Copy each of the records exactly; leave nothing out.

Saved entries
--------
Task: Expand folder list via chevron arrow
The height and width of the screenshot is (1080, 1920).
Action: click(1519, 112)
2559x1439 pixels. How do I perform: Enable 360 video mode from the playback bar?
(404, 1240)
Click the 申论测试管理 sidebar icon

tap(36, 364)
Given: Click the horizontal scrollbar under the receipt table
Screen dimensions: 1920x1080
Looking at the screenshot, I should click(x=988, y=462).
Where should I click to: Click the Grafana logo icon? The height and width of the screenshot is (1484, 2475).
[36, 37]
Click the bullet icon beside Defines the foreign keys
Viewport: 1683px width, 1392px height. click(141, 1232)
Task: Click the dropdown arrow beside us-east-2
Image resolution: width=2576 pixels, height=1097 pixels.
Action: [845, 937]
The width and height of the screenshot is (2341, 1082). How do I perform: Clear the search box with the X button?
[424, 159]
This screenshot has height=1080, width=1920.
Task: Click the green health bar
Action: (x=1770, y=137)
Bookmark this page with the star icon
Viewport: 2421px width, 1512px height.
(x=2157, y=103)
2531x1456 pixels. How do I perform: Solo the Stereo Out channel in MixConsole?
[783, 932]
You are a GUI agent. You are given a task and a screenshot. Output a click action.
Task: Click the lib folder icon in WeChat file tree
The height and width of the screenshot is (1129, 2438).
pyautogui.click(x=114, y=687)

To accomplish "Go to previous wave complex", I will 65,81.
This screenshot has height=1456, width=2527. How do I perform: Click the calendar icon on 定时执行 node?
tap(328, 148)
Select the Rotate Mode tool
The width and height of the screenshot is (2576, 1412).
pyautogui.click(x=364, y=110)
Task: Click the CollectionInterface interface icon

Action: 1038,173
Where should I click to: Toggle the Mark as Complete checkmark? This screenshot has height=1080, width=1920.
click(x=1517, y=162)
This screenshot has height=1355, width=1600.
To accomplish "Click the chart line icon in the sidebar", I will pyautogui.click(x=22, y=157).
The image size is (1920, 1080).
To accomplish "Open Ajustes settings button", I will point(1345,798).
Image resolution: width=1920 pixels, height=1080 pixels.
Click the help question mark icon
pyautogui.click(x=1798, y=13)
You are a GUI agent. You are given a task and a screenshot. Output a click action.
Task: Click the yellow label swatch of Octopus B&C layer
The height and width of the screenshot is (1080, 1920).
--------
» **SOLVED EXERCISE**
Task: Expand folder list via chevron arrow
The height and width of the screenshot is (1080, 1920).
Action: click(1519, 112)
2559x1439 pixels. How do I perform: Enable 360 video mode from the playback bar?
(404, 1240)
Click the 申论测试管理 sidebar icon

tap(36, 364)
Given: Click the horizontal scrollbar under the receipt table
Screen dimensions: 1920x1080
Looking at the screenshot, I should click(x=988, y=462).
Where should I click to: Click the Grafana logo icon? The height and width of the screenshot is (1484, 2475).
[36, 37]
Click the bullet icon beside Defines the foreign keys
Viewport: 1683px width, 1392px height. click(141, 1232)
Task: Click the dropdown arrow beside us-east-2
Image resolution: width=2576 pixels, height=1097 pixels.
Action: [845, 937]
The width and height of the screenshot is (2341, 1082). How do I perform: Clear the search box with the X button?
[424, 159]
This screenshot has height=1080, width=1920.
Task: Click the green health bar
Action: (x=1770, y=137)
Bookmark this page with the star icon
Viewport: 2421px width, 1512px height.
(x=2157, y=103)
2531x1456 pixels. How do I perform: Solo the Stereo Out channel in MixConsole?
[783, 932]
You are a GUI agent. You are given a task and a screenshot. Output a click action.
Task: Click the lib folder icon in WeChat file tree
The height and width of the screenshot is (1129, 2438).
pyautogui.click(x=114, y=687)

To accomplish "Go to previous wave complex", I will 65,81.
This screenshot has height=1456, width=2527. How do I perform: Click the calendar icon on 定时执行 node?
tap(328, 148)
Select the Rotate Mode tool
The width and height of the screenshot is (2576, 1412).
pyautogui.click(x=364, y=110)
Task: Click the CollectionInterface interface icon

Action: 1038,173
Where should I click to: Toggle the Mark as Complete checkmark? This screenshot has height=1080, width=1920.
click(x=1517, y=162)
This screenshot has height=1355, width=1600.
To accomplish "Click the chart line icon in the sidebar", I will pyautogui.click(x=22, y=157).
The image size is (1920, 1080).
To accomplish "Open Ajustes settings button", I will point(1345,798).
Image resolution: width=1920 pixels, height=1080 pixels.
Click the help question mark icon
pyautogui.click(x=1798, y=13)
You are a GUI agent. You are given a task and a screenshot. Output a click action.
Task: Click the yellow label swatch of Octopus B&C layer
The height and width of the screenshot is (1080, 1920).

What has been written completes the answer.